Years ago, when I was doing my Master’s degree, my supervisor* was giving a presentation on philosophy of language. This was the first moment in my education when I was just completely confounded by the reaction of a fellow student.
* His avatar in this post will be Artie Shaw. Similar enough for people who know us to know who he is, but still doing the duty of a pseudonym. Also, he’d find it funny.
Shaking my head thinking, “Why would you even ask that?” Not at anything aggressive or offensive, but at such cross-purposes to the lecture that no one really knew how to react.
A universe of infinite variety and difference. |
It was about a conception of counter-factual propositions as a synthetic a priori – knowledge that you learned entirely through thinking, but which involved reasoning beyond just logical implications of definitions. You had to think through imaginary empirical situations, what could have been.
This lecture was ten years ago, and I largely never again touched the Kripke-inspired philosophy of language that Artie Shaw was ploughing through at the time. So I’m probably messing up the substance of the talk entirely.
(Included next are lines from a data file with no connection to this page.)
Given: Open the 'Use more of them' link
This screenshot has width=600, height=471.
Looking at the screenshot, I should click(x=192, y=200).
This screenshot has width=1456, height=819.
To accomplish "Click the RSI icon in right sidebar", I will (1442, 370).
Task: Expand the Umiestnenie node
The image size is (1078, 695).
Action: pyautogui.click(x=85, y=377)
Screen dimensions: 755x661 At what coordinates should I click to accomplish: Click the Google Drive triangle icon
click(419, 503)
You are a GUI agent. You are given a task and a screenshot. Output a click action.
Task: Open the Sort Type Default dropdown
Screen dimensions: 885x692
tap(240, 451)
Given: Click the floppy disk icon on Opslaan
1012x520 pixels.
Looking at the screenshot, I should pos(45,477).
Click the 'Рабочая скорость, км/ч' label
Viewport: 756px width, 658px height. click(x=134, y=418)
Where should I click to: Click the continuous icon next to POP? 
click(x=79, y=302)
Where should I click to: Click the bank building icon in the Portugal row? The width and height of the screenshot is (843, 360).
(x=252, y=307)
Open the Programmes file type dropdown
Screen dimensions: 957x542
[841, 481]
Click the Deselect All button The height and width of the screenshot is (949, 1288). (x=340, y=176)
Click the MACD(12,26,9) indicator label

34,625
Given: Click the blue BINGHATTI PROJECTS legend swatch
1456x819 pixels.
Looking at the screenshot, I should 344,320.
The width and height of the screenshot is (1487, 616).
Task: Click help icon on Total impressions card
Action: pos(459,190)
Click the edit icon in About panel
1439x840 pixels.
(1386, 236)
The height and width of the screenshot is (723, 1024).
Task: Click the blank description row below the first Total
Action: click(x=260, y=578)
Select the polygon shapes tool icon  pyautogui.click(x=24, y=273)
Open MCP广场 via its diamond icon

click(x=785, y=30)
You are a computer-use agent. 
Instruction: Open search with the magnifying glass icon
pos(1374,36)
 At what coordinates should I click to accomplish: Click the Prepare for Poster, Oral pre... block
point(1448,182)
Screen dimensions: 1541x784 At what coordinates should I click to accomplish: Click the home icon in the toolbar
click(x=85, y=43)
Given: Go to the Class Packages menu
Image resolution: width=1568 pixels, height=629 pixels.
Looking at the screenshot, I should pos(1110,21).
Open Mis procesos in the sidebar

But the point is – this use of the term ‘a priori’ referred entirely to counter-factual reasoning and modal logic, the quantification of possibility. In the Q&A, my colleague The Cartesian asked:
“But what about the universal?”
It was a sensible question from his perspective – The Cartesian was literally a Cartesian. He was steeped in terminology and tradition that conceived of the realm of pure thought as where you discover universal truths. And that’s not what philosophy really does anymore.
I mean, I’ve met plenty of working philosophy professors who still think this way about the discipline. But they tend to produce very unremarkable work on topics that are far removed from the concerns or our day.
Either the write entirely scholarly material on the works of great philosophers from centuries ago. Or they write on the same problems those earlier philosophers did as if they were still vibrant topics whose answers could grip a society.
I had been leaning this way for a while, even at that young age. But that moment very suddenly pushed me to realize something very important. Problems of universal truth don’t really matter very much, aren’t interesting, and aren’t even productive. They just distract you from the really fascinating issues and ideas of the world.
So I had a wonderful chuckle at Anthony Appiah’s casual rejection of any possibility of truly universal knowledge in human societies. Can we say anything universally true of all humans? In the moral or ethical realm? Probably not. At least not in that traditional sense of the universal as essence, as applying without exception.
This does amount to a blanket declaration, but after more than a century of poking gaping materialist holes of contingency in all those old pretensions to the universal, I think it’s safe to declare it simply. Appiah writes from a solidly pragmatist perspective, and so do I.
There is no universal in human nature.
Where we think there are universals, there are really just tendencies common enough that we haven’t run into any counter-examples.
What’s more, we don’t even need shared universals to build empathy between different people. We’re used to the appeals to a shared humanity to encourage peace building. At least in the rhetoric. “Ain’t we all kin?” I sometimes think the idea of a humanity bound by what we have in common comes from spending too long swimming in the conformist language of the nation.
Differences are what fascinates us. If we meet people who are exactly the same as we are, they bore us quickly. Variety and surprise is the basis of our strongest relationships – they challenge us as we come to know them, and open our world to new possibilities.
Even in the most tense and violent places, exploring difference is the foundation of real peace. We’re diverse and unique, and that universal of no universality – the singularity of the world – brings us together.